Kostenexplosion bei Microsoft-Lizenzen: Bundesländer zahlten 2025 fast 192 Millionen Euro

Die Bundesländer haben im vergangenen Jahr mehr als 191,7 Millionen Euro für Microsoft-Produkte gezahlt. Das geht aus einer Umfrage von „Tagesspiegel Background“ unter den Bundesländern hervor. Zehn von 16 Ländern haben geantwortet und ihre Kosten seit 2021 gelistet.

Demnach sind die Kosten der zehn Länder in den vergangenen Jahren im Schnitt um circa 16,8 Prozent pro Jahr gestiegen. Im Jahr 2021 zahlten die Länder noch 104,3 Millionen Euro für Microsoft-Produkte. Dem gegenüber stehen Kosten von 191,7 Millionen Euro im vergangenen Jahr. Insgesamt gab es damit eine Kostensteigerung von fast 84 Prozent in fünf Jahren.

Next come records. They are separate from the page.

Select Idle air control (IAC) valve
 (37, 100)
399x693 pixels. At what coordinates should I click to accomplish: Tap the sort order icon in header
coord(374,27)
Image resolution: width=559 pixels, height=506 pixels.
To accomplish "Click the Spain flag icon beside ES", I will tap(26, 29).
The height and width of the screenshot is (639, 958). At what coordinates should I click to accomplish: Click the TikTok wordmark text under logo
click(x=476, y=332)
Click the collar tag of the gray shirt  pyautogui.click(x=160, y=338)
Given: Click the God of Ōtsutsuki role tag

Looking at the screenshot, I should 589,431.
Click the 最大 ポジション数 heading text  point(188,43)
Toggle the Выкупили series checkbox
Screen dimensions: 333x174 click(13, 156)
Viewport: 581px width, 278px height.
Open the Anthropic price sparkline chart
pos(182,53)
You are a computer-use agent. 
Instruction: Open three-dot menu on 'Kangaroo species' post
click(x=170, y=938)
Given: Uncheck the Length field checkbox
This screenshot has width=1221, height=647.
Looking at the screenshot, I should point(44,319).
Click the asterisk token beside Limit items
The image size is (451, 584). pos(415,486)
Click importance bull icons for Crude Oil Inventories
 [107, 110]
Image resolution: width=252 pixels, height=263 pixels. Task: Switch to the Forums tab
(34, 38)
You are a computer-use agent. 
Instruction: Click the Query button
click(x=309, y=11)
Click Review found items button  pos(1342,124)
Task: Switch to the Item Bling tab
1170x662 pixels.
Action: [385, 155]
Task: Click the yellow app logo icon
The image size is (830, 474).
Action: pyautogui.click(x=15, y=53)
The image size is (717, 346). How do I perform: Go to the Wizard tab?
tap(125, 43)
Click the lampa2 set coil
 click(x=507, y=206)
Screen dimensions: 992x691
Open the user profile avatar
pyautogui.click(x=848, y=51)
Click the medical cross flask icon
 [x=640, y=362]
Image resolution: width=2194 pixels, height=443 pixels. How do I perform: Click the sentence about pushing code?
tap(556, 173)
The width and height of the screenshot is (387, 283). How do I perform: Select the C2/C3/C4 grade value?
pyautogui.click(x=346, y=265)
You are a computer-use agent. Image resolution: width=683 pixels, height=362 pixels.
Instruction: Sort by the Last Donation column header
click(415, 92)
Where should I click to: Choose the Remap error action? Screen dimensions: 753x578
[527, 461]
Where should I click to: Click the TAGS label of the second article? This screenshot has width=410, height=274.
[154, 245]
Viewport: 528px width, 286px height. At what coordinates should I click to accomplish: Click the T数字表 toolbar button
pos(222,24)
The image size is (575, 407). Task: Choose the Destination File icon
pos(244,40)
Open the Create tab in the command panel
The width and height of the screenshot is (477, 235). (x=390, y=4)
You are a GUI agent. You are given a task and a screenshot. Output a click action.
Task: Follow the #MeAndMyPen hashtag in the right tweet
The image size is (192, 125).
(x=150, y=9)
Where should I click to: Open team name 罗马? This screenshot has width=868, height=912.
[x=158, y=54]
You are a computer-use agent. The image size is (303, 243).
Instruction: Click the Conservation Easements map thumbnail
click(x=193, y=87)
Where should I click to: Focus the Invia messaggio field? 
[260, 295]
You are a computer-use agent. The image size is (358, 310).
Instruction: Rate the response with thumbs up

Die größten Ausgaben unter den Ländern, die geantwortet haben, hatte Nordrhein-Westfalen mit mehr als 180,2 Millionen Euro in fünf Jahren. In Nordrhein-Westfalen fehlen Zahlen aus dem Innenressort, deswegen ist die Summe in Wirklichkeit noch höher. Darauf folgten Niedersachsen mit 159,1 Millionen Euro und Baden-Württemberg mit rund 110,4 Millionen Euro. Berlin, Bremen, Hamburg, Hessen, Bayern und Rheinland-Pfalz haben keine Zahlen zur Verfügung gestellt.

Als Gründe für die gestiegenen Kosten nannten die Länder, dass sie mehr IT brauchten als früher. Außerdem änderten die Hersteller ihre Lizenzmodelle. Microsoft bringe viele Services in die Cloud, statt sie wie bisher als lokale Installationen zu verkaufen. Zusätzlich steigen die Anforderungen an die Sicherheit und die Produkte enthielten neue Funktionen, wodurch diese teurer würden.

Alexander Britz, der das Public-Sector-Geschäft von Microsoft in Deutschland leitet, sagte, wenn er Schlagzeilen lese, wie viel Geld für Microsoft ausgegeben werde, ärgere er sich immer ein wenig. Das seien nicht die Summen, die bei Microsoft ankommen.

Er wies darauf hin, dass Microsoft nicht direkt an die öffentliche Hand verkaufe. Stattdessen verkaufe Microsoft an sogenannte Handelspartner. Das seien IT-Firmen, die wiederum an öffentliche IT-Dienstleister verkaufen. Der IT-Dienstleister verkaufe die Produkte schließlich an die Länder.